Gas (Standard of Calorific Power) Act 1916
- Parliament of the United Kingdom
- Long title: An Act to authorise as respects gas undertakings the substitution of a standard of calorific power for a standard of illuminating power.
- Citation: Gas Act 1948
- Territorial extent: United Kingdom of Great Britain and Ireland

Dates
- Royal assent: 3 August 1916
- Repealed: 1 May 1949

Other legislation
- Repealed by: Gas Act 1948

Status: Repealed

= Gas (Standard of Calorific Power) Act 1916 =

The Gas (Standard of Calorific Power) Act 1916 (6 & 7 Geo. 5. c. 25) is an act of the Parliament of the United Kingdom which regulated and amended the quality of coal gas supplied to consumers.

== Background ==
From the early days of the British gas industry in the 1810s coal gas had been used for lighting, whether by open flames or a gas mantle.
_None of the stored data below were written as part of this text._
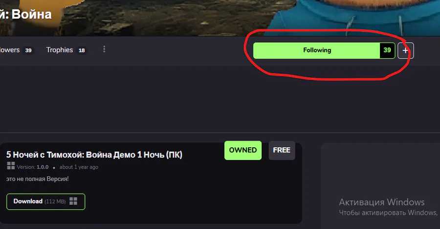The image size is (440, 229).
Task: Open the Trophies tab
Action: (x=60, y=50)
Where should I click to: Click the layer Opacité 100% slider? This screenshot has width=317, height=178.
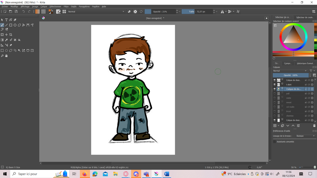[x=290, y=75]
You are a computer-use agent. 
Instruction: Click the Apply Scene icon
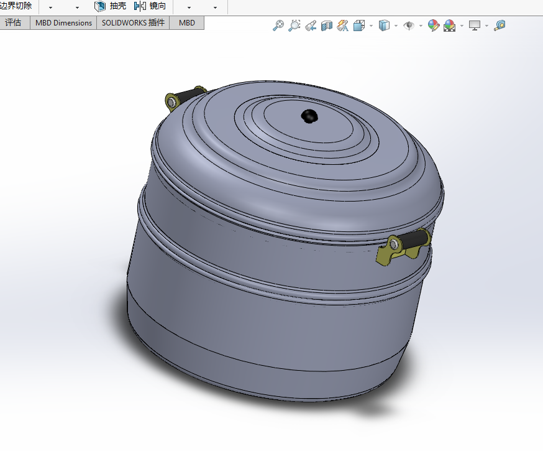click(449, 26)
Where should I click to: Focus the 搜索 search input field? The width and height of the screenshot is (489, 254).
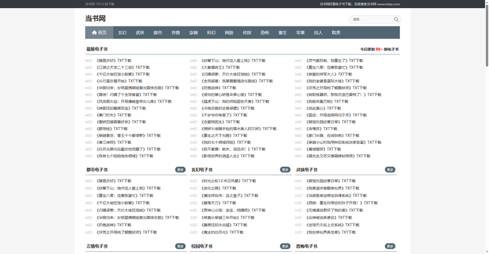[372, 19]
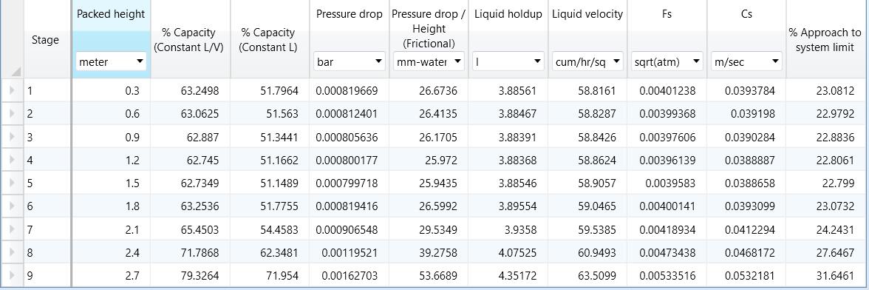869x290 pixels.
Task: Open the mm-water unit dropdown
Action: point(429,61)
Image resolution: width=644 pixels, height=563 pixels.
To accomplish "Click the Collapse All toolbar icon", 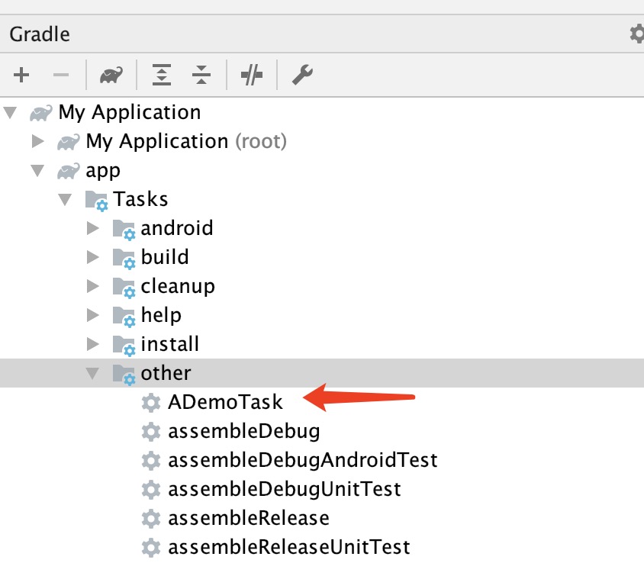I will (201, 75).
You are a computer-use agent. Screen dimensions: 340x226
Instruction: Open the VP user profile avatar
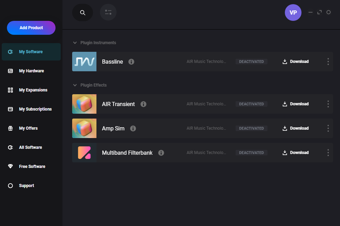click(x=293, y=13)
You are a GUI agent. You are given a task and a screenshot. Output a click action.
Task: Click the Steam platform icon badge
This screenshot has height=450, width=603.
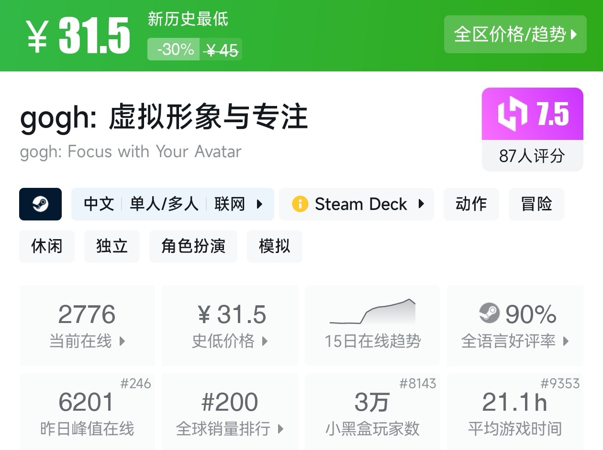(40, 204)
The quality of gas supplied was therefore optimised to maximise the lighting power of gas. As the industry developed so new uses of gas were found such as heating and cooking. The old standard of illuminating power was inappropriate where the majority of gas was used for heating. The act authorised gas to be sold in terms of its calorific (heating) value.

== Gas (Standard of Calorific Power) Act 1916 ==
The Gas (Standard of Calorific Power) Act 1916 received royal assent on 3 August 1916. Its long title is, 'An Act to authorise as respects gas undertakings the substitution of a standard of calorific power for a standard of illuminating power.'

=== Provisions ===
The act comprises two sections.

- Section 1: Power to substitute a standard of calorific power for a standard of illuminating power.
- Section 2: Short title.

== Amendments ==
The Gas (Standard of Calorific Power) Act 1916 was repealed by the Gas Act 1948 which nationalised the British gas industry.